[Items from a data source]
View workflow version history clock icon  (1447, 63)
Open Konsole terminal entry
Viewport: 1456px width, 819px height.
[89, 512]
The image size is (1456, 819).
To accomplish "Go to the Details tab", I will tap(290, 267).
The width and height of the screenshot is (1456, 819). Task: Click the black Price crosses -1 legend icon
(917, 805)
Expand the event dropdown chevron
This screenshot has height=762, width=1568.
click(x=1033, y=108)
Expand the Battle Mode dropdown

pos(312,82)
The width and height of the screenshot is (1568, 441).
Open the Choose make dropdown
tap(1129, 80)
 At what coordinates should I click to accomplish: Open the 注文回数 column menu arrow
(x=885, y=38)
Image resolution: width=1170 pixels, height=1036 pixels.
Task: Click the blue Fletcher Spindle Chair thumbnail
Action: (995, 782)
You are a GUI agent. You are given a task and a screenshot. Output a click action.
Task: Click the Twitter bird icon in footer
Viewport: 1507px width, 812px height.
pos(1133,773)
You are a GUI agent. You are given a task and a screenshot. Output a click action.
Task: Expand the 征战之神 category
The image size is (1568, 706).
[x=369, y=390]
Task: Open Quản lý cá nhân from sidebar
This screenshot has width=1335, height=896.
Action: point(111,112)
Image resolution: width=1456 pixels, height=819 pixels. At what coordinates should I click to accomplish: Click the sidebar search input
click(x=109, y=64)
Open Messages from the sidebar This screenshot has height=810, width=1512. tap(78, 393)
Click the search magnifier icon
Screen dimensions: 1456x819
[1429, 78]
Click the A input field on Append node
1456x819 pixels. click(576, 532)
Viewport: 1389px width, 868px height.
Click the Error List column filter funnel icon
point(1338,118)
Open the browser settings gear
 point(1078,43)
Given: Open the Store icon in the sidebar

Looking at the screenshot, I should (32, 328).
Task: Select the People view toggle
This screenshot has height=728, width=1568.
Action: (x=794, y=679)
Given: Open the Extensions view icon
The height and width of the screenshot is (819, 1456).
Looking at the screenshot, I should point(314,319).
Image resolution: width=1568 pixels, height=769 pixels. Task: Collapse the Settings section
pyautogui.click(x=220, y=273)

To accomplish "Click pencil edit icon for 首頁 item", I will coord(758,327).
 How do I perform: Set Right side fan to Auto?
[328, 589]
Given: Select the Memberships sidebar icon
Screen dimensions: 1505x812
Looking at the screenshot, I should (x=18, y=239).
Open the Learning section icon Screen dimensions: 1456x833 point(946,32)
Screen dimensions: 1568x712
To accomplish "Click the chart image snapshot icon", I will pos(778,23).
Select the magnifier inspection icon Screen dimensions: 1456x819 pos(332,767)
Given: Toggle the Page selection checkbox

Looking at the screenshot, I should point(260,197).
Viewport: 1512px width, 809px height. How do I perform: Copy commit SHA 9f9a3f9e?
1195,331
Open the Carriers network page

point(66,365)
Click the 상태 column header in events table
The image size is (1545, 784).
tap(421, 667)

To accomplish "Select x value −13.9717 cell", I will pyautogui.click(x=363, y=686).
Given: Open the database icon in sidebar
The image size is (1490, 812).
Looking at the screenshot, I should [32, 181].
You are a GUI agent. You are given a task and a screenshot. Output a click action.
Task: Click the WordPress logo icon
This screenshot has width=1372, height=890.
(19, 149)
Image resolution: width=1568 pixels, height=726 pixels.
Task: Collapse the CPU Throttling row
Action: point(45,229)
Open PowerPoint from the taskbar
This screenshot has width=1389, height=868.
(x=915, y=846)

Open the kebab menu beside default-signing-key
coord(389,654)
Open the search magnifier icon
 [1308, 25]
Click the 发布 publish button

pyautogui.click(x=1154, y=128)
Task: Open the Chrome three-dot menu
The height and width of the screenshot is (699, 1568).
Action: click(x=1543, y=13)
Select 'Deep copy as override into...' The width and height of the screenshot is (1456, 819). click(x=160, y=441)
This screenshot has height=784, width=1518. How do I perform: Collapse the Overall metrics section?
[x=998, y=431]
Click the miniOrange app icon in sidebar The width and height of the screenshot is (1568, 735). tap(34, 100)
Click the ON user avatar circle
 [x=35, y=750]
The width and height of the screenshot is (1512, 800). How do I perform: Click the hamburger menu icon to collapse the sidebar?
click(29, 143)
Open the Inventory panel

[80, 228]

Exercise directions
Set down precisely the lines above between the line holding "Given: Open the database icon in sidebar" and the line holding "Task: Click the WordPress logo icon", inclusive, and nothing beyond them.

Exercise solution
Given: Open the database icon in sidebar
The image size is (1490, 812).
Looking at the screenshot, I should [32, 181].
You are a GUI agent. You are given a task and a screenshot. Output a click action.
Task: Click the WordPress logo icon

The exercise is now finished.